Real-time LLM response trust scores
Paid
Cleanlab's Trustworthy Language Model (TLM) provides real-time trustworthiness scores for Large Language Model (LLM) outputs, mitigating the risk of hallucinations and incorrect answers. It helps users identify reliable LLM responses, ensuring the accuracy and dependability of AI-driven applications. Unlike generic LLM evaluation tools, TLM focuses on real-time scoring, integrating seamlessly into existing workflows. It leverages advanced algorithms to assess the trustworthiness of LLM outputs, providing actionable insights for improving AI reliability. TLM is ideal for businesses and developers seeking to build trustworthy AI solutions, such as chatbots, data extraction tools, and agent-based systems. It empowers users to make informed decisions based on the reliability of LLM responses, enhancing user experience and business outcomes.
TLM provides immediate trustworthiness scores for LLM outputs, allowing for dynamic decision-making during runtime. This contrasts with batch processing methods, enabling immediate identification of unreliable responses.

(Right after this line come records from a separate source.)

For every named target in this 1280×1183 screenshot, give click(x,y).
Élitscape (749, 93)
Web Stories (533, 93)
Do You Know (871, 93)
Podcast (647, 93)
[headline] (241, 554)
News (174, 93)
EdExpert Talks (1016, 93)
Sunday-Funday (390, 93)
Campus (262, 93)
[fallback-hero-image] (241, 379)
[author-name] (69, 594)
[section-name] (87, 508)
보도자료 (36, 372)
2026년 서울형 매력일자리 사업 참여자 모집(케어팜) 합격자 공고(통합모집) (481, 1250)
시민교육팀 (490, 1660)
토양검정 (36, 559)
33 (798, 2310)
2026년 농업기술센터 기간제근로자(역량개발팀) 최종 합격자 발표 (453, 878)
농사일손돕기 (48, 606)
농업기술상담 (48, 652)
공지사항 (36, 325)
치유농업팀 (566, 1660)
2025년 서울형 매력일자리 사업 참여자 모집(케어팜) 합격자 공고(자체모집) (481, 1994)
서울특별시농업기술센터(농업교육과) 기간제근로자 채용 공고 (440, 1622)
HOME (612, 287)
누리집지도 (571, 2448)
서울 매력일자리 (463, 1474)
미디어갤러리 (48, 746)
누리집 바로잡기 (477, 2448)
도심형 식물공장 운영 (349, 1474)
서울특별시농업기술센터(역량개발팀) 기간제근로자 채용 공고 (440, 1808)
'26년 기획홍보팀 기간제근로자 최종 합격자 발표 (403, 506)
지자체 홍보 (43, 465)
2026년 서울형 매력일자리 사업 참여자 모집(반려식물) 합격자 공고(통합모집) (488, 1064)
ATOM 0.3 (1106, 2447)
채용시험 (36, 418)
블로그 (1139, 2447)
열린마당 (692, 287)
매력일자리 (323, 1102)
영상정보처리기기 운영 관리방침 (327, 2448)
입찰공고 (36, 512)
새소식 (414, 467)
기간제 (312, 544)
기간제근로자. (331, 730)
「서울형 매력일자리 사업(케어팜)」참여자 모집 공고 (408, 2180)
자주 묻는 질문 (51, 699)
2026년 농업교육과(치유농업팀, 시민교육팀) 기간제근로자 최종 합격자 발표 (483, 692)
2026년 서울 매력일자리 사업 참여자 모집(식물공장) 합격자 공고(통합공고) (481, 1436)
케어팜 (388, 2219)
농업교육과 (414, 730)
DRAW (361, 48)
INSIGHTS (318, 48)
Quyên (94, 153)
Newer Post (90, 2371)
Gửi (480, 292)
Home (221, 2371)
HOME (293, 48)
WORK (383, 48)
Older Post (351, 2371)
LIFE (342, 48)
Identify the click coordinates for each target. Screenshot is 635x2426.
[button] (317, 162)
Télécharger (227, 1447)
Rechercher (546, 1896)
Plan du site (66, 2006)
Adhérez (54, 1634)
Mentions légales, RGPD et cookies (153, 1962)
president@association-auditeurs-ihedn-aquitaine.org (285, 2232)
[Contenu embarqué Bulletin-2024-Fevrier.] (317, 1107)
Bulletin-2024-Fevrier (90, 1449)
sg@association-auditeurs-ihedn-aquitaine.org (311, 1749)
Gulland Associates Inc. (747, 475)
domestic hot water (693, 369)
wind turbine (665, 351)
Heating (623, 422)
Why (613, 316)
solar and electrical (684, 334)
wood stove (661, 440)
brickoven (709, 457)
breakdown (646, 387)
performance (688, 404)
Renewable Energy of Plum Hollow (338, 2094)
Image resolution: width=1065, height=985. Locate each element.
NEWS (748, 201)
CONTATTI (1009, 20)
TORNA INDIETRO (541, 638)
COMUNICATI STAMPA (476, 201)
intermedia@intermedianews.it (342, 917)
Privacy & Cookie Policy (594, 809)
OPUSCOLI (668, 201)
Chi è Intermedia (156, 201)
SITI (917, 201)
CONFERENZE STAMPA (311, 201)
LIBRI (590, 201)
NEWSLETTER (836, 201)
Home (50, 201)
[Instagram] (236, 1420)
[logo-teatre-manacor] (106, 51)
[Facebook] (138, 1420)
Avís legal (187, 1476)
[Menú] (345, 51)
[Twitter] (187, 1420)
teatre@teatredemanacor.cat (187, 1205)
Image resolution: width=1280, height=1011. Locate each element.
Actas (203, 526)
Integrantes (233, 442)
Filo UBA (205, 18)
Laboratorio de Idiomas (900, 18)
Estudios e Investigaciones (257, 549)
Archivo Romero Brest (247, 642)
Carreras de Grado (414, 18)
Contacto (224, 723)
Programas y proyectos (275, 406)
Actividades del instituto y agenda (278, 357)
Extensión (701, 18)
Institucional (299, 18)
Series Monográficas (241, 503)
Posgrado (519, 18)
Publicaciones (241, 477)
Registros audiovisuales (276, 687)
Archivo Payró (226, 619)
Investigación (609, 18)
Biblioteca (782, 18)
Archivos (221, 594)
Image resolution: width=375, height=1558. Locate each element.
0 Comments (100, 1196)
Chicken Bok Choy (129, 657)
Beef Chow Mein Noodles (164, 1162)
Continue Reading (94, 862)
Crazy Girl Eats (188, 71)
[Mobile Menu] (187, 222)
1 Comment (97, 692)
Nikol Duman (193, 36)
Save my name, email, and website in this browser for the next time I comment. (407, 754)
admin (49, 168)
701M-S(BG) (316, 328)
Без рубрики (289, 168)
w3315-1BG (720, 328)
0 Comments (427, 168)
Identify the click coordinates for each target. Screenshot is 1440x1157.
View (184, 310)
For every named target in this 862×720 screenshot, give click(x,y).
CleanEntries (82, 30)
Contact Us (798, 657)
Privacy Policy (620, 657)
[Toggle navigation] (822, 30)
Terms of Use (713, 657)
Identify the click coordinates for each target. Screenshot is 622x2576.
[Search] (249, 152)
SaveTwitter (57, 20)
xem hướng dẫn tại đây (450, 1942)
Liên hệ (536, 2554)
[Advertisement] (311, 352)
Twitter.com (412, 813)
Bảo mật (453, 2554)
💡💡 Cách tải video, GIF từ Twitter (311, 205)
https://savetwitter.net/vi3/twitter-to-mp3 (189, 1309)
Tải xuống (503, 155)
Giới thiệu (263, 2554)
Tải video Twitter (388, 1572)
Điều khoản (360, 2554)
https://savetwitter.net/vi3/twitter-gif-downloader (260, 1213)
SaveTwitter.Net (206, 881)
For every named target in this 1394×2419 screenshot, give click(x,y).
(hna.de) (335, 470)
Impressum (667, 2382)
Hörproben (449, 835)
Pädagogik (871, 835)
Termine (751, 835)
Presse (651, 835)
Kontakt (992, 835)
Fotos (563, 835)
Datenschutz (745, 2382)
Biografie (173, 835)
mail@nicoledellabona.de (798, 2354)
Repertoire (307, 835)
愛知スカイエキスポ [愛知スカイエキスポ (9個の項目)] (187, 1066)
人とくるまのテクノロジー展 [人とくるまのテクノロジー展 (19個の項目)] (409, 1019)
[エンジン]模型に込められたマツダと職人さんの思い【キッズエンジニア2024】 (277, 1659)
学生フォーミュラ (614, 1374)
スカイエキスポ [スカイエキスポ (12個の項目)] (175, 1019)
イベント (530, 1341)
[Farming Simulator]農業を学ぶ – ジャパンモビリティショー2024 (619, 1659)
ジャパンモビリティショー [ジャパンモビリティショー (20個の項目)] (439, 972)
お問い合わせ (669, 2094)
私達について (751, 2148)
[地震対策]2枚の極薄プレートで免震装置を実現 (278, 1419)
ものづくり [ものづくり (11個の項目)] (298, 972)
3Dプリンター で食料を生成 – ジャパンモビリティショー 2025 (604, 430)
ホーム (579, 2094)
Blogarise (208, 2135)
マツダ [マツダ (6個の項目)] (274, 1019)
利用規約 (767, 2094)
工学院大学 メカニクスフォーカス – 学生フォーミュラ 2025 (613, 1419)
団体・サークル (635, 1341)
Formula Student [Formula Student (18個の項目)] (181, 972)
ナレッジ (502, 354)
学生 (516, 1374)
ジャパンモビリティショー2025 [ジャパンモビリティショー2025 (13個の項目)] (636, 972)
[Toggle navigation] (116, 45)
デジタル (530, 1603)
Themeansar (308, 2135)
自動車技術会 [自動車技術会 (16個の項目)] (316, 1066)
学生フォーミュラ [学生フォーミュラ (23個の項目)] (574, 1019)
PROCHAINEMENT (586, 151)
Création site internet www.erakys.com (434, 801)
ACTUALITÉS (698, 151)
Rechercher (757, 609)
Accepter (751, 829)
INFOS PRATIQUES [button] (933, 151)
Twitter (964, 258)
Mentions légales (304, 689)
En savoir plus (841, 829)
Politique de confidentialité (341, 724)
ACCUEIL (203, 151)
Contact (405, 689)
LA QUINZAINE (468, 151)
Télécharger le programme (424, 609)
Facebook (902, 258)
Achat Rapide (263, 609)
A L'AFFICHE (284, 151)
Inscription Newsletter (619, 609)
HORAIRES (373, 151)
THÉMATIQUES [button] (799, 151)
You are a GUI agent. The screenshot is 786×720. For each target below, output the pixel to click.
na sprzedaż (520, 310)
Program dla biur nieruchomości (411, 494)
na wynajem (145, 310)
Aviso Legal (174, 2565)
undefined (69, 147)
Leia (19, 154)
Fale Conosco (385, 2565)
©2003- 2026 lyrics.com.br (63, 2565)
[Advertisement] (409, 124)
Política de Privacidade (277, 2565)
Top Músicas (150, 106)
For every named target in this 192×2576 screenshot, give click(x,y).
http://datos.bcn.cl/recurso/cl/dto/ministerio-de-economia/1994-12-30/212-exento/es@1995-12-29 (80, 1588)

The scoring is based on a proprietary algorithm that analyzes various factors, including the LLM's confidence, the consistency of the response, and the presence of factual errors. This real-time capability is crucial for applications where immediate accuracy is paramount.
TLM is designed to detect and flag LLM-generated hallucinations, which are incorrect or fabricated responses. It utilizes advanced techniques to identify inconsistencies and factual inaccuracies within the LLM's output. This feature is critical for applications where accuracy is paramount, such as medical diagnosis or financial analysis, where incorrect information can have serious consequences. The system provides a confidence score indicating the likelihood of a hallucination.
TLM allows users to define custom evaluation criteria tailored to their specific use cases and data. This flexibility enables users to adapt the trustworthiness scoring to their specific needs, ensuring that the system aligns with their unique requirements. Users can specify the types of errors to prioritize and the acceptable levels of risk. This customization is essential for optimizing the performance of LLM applications in diverse domains.
TLM supports integration with a wide range of LLMs, including OpenAI models and others, providing broad compatibility. This allows users to apply TLM's trustworthiness scoring capabilities regardless of their chosen LLM provider. The system is designed to be adaptable to different LLM architectures and output formats, ensuring seamless integration. This flexibility simplifies the process of incorporating TLM into existing AI workflows.
Cleanlab offers pre-built solutions and guides for various use cases, such as trustworthy RAG chatbots, data extraction, and agent-based systems. These solutions provide a starting point for implementing TLM in specific applications, streamlining the development process. The guides offer best practices and examples for integrating TLM into different workflows. This targeted approach helps users quickly deploy and benefit from TLM's capabilities.
Developers can use TLM to build chatbots that provide reliable and accurate information by scoring the trustworthiness of each response. This ensures that the chatbot avoids generating incorrect or misleading answers, improving user trust and satisfaction. For example, a customer service chatbot can use TLM to verify the accuracy of its responses before providing them to a user.
TLM can be used to improve the accuracy of data extraction from unstructured text. By scoring the trustworthiness of extracted information, users can identify and correct errors, ensuring data quality. For example, a company can use TLM to extract key information from contracts, verifying the accuracy of the extracted data before using it.
TLM can be integrated into agent-based systems to ensure the reliability of the agents' actions and decisions. By scoring the trustworthiness of the agents' outputs, developers can prevent agents from taking actions based on incorrect information. For example, a financial trading agent can use TLM to verify the accuracy of market data before making trades.
TLM can be applied to improve the accuracy of yes/no decision-making processes. By scoring the trustworthiness of the LLM's responses, users can make more informed decisions based on reliable information. For example, a medical diagnostic tool can use TLM to assess the trustworthiness of the LLM's diagnosis before providing it to a doctor.
AI developers benefit from TLM by gaining a tool to improve the reliability and accuracy of their LLM-based applications. They can use TLM to identify and mitigate the risks associated with LLM hallucinations, ensuring that their applications provide trustworthy information and deliver a better user experience.
Data scientists can leverage TLM to enhance the quality of data extracted from LLMs. By scoring the trustworthiness of LLM outputs, data scientists can improve the accuracy of their datasets and models, leading to more reliable insights and better decision-making. This is especially useful for tasks like data annotation and information retrieval.
Business leaders can use TLM to build trust in their AI-powered products and services. By ensuring the reliability of LLM responses, they can improve customer satisfaction, reduce the risk of misinformation, and gain a competitive advantage. This is crucial for applications that involve sensitive information or critical decision-making.
Pricing details not available on the provided documentation. Please visit the Cleanlab website for current pricing plans.